§ **Texto para leitura**
• • • • •

DOMÉSTICAS QUE A ABOLIÇÃO ESQUECEU: Quanto menor a idade, maior a exploração

Mais de 250 mil meninas trabalham em casas de família, expostas a abusos de toda ordem. Categoria sofre sem limite de jornada

RENATA MARIZ – Correio Braziliense

Elisa só tinha folga de quinze em quinze dias no emprego passado. Nos fins de semana, arrumava casa de sogra da patroa
Elisa só tinha folga de quinze em quinze dias no emprego passado. Nos fins de semana, arrumava casa de sogra da patroa

Queimaduras, unhas amassadas na porta e a língua cortada com um alicate são as marcas que Lucélia Rodrigues da Silva carrega do tempo em que foi torturada dentro de um apartamento de luxo na capital goiana. Ela tinha apenas 10 anos quando saiu da família para morar com uma empresária. As promessas de estudo, roupas, presentes e uma vida melhor começaram a se dissipar logo. Em pouco tempo, Lucélia passou a fazer os trabalhos da casa, ao mesmo tempo em que era agredida. O caso mostra, de uma forma extrema, as consequências de um problema não apenas tolerado, mas estimulado pela sociedade: o trabalho infantil doméstico. Embora a violência suportada por Lucélia, hoje com 17 anos, não atinja todas as 257 mil crianças e adolescentes brasileiros ocupados nesse segmento, os prejuízos são incalculáveis.
“Muitas famílias pegam a criança ou a adolescente para pagarem menos que o salário mínimo, não assinarem carteira. E ainda tentam dar ao gesto um caráter nobre, dizendo que estão ajudando a menina”, critica Antonio de Oliveira Lima, procurador do trabalho no Ceará. Ele não ignora a situação de pobreza de muitas trabalhadoras infantis, defende escolas em tempo integral e outras políticas públicas e condena a conivência de quem explora essa mão de obra. “É um trabalho que se dá com 100% de prejuízo do direito fundamental que é a convivência familiar e comunitária, as garantias trabalhistas não são respeitadas, sem falar no risco de assédio moral e sexual e de abandono escolar. Fora que muitos trabalhadores domésticos, mesmo os adultos, não são tratados como seres humanos”, completa.
Mais passíveis de terem os direitos desrespeitados, as trabalhadoras de pouca idade padecem de um outro problema que também aflige parte da categoria já adulta: a falta de uma jornada de trabalho regulamentada — ao contrário das outras profissões que têm carga máxima estabelecida em 44 horas semanais. Um quarto das domésticas brasileiras ultrapassam esse limite, segundo dados do Instituto Brasileiro de Geografia e Estatística (IBGE), sem ganharem nada a mais por isso porque também não têm direito a horas extras ou adicionais noturnos. “O que ocorre é uma autorização estatal para o subemprego”, afirma o sociólogo Joaze Bernardino Costa, professor da Universidade de Brasília.

• • • • •

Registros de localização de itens
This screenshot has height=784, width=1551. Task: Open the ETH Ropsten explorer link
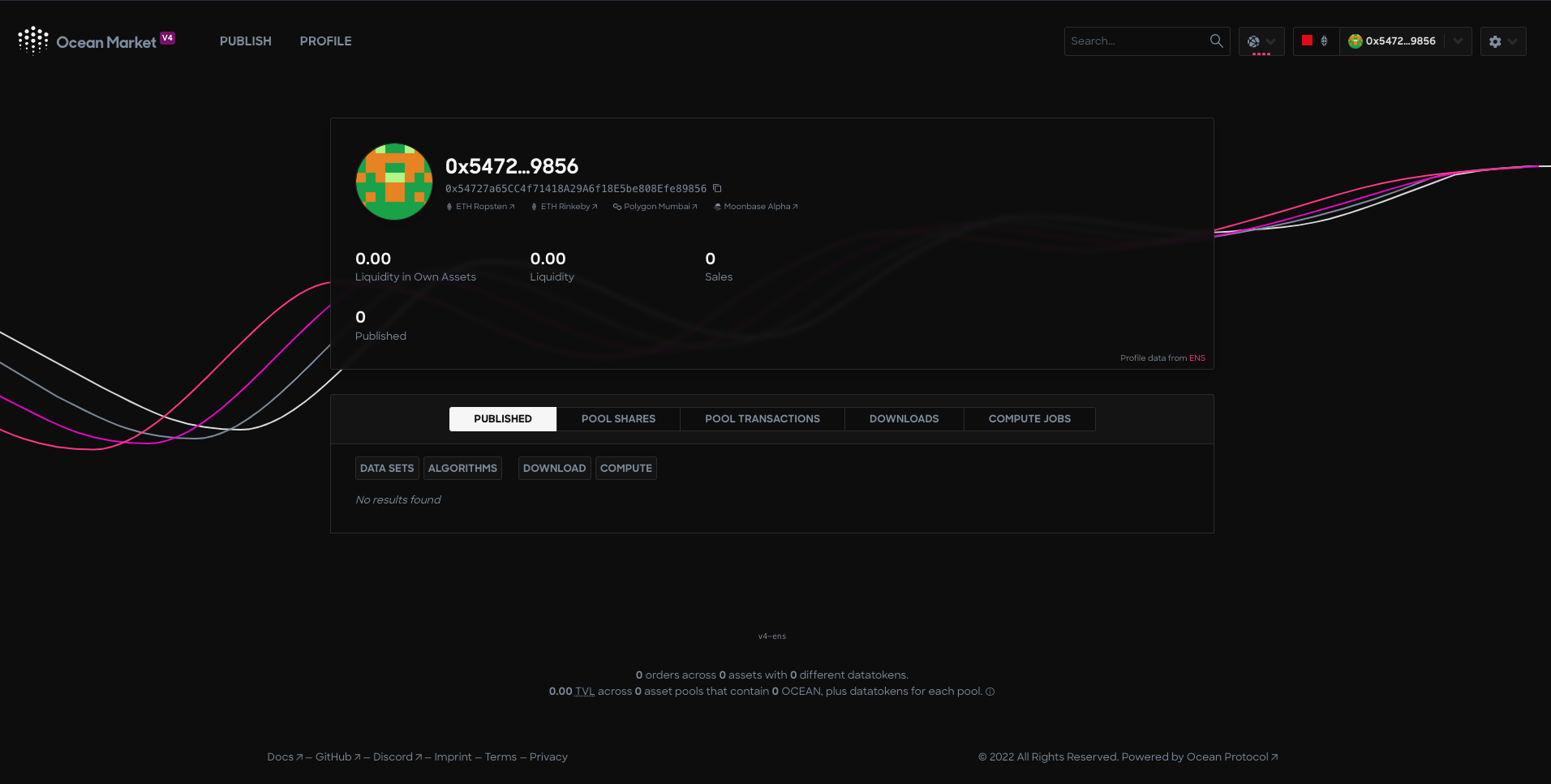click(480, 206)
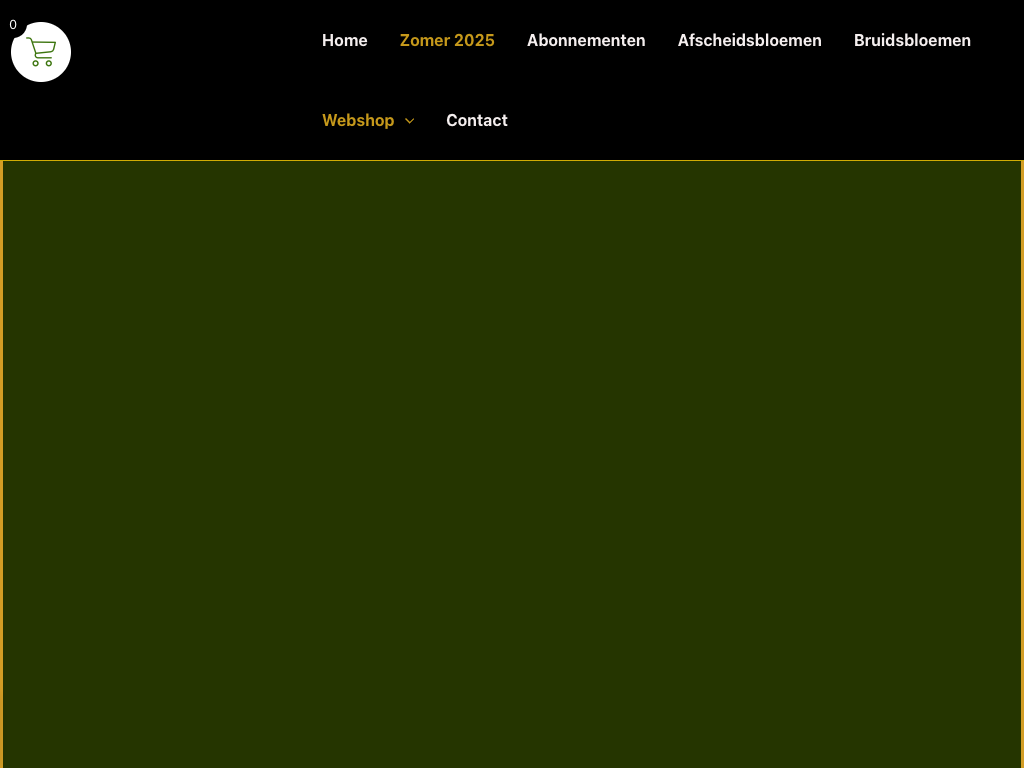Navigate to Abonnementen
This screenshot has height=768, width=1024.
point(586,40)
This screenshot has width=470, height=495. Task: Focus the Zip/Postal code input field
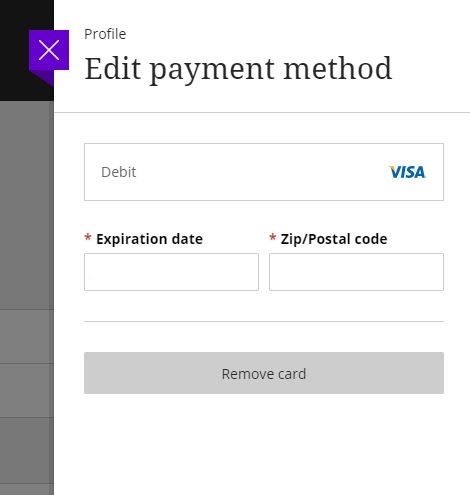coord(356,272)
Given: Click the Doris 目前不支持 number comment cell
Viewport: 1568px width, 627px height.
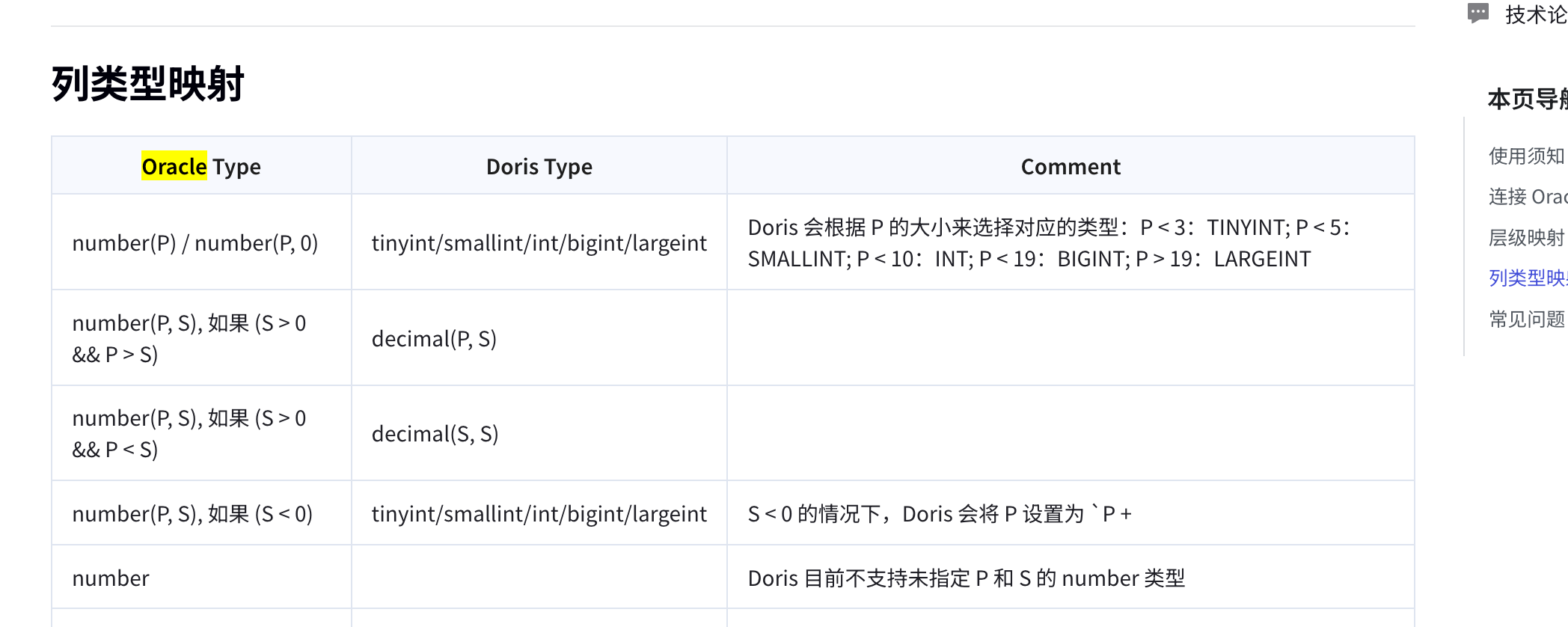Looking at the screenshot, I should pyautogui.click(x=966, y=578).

• • • • •

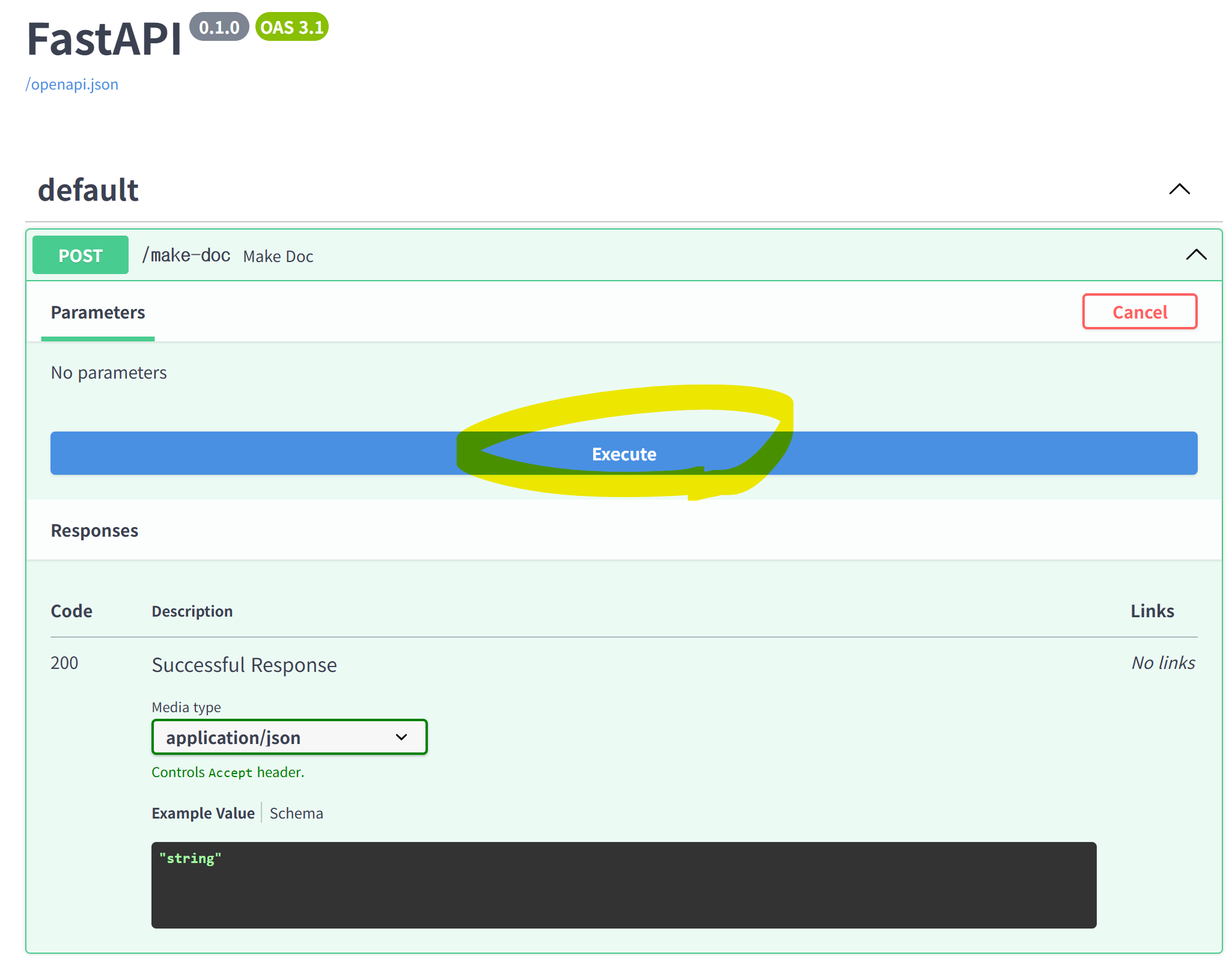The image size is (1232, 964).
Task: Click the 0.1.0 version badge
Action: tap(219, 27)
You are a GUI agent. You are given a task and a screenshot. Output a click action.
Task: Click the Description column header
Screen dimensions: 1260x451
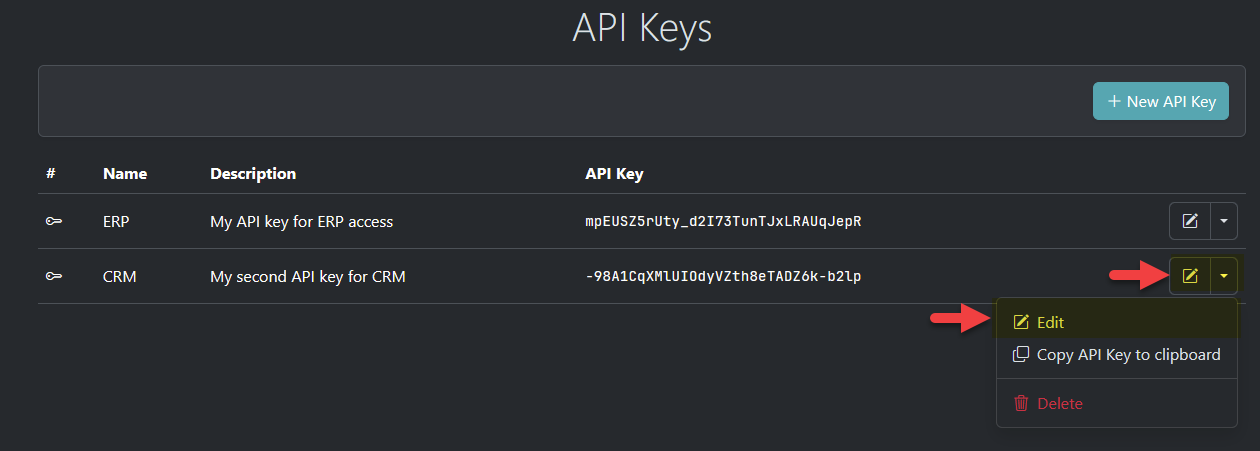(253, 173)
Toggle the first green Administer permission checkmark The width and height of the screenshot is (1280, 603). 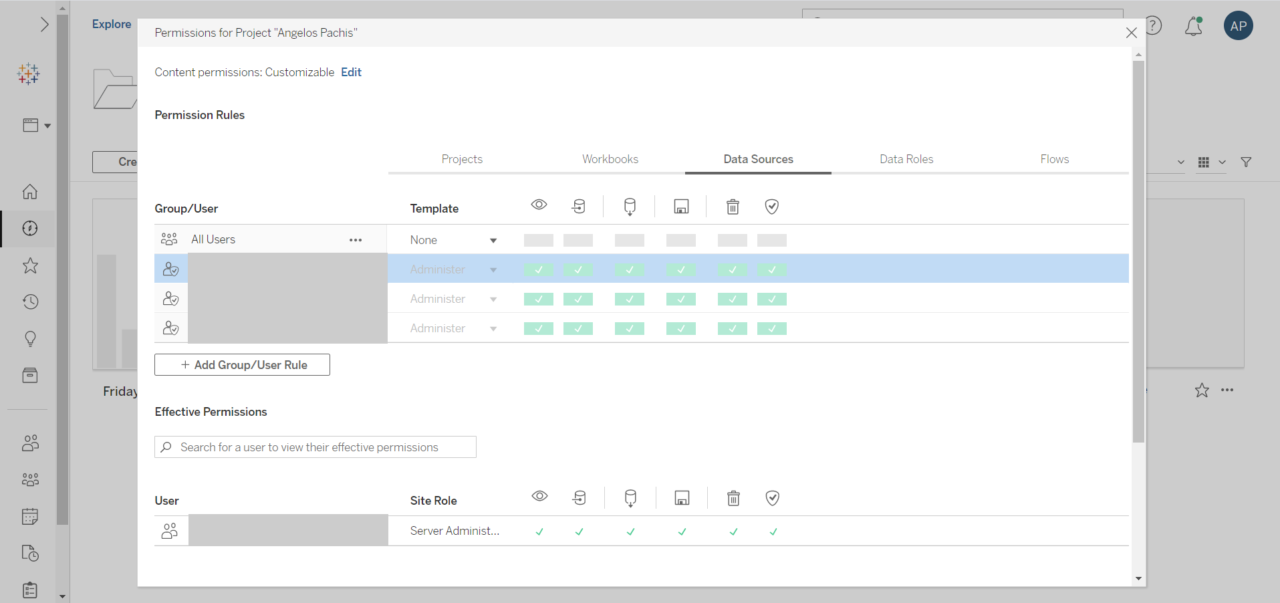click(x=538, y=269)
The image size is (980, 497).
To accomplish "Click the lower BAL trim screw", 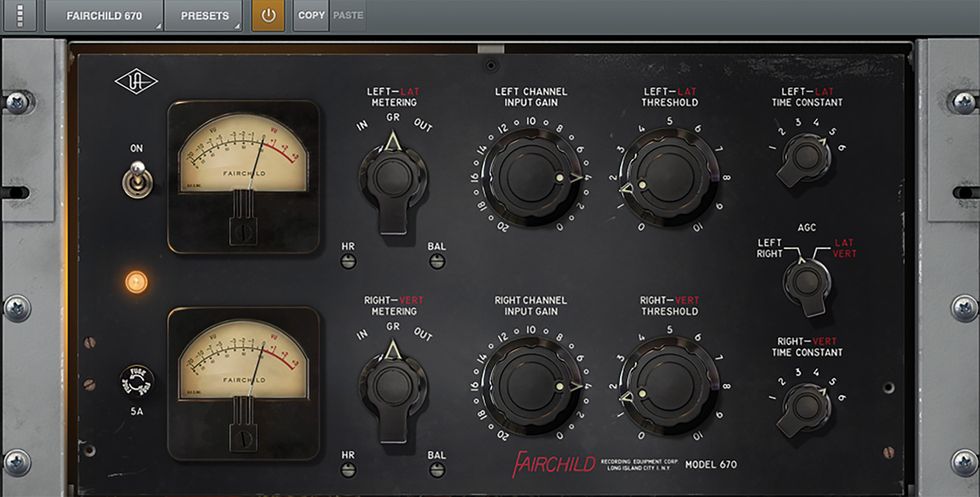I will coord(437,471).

• • • • •

§ **Exercícios propostos**
1. Na reportagem sobre o trabalho infantil doméstico, qual é a função de Antonio de Oliveira Lima?
2. Transcreva da listagem as linhas que vão da que contém "This screenshot has height=784, width=1551." até a que contém "coord(356,272)", incluindo ambas. Deixe as imagens de fora da resposta.

§ **Respostas dadas**
1. Ele é procurador do trabalho no Ceará.

2.
This screenshot has height=784, width=1551. Task: Open the ETH Ropsten explorer link
click(480, 206)
Navigate to Abonnementen
This screenshot has height=768, width=1024.
point(586,40)
This screenshot has width=470, height=495. Task: Focus the Zip/Postal code input field
coord(356,272)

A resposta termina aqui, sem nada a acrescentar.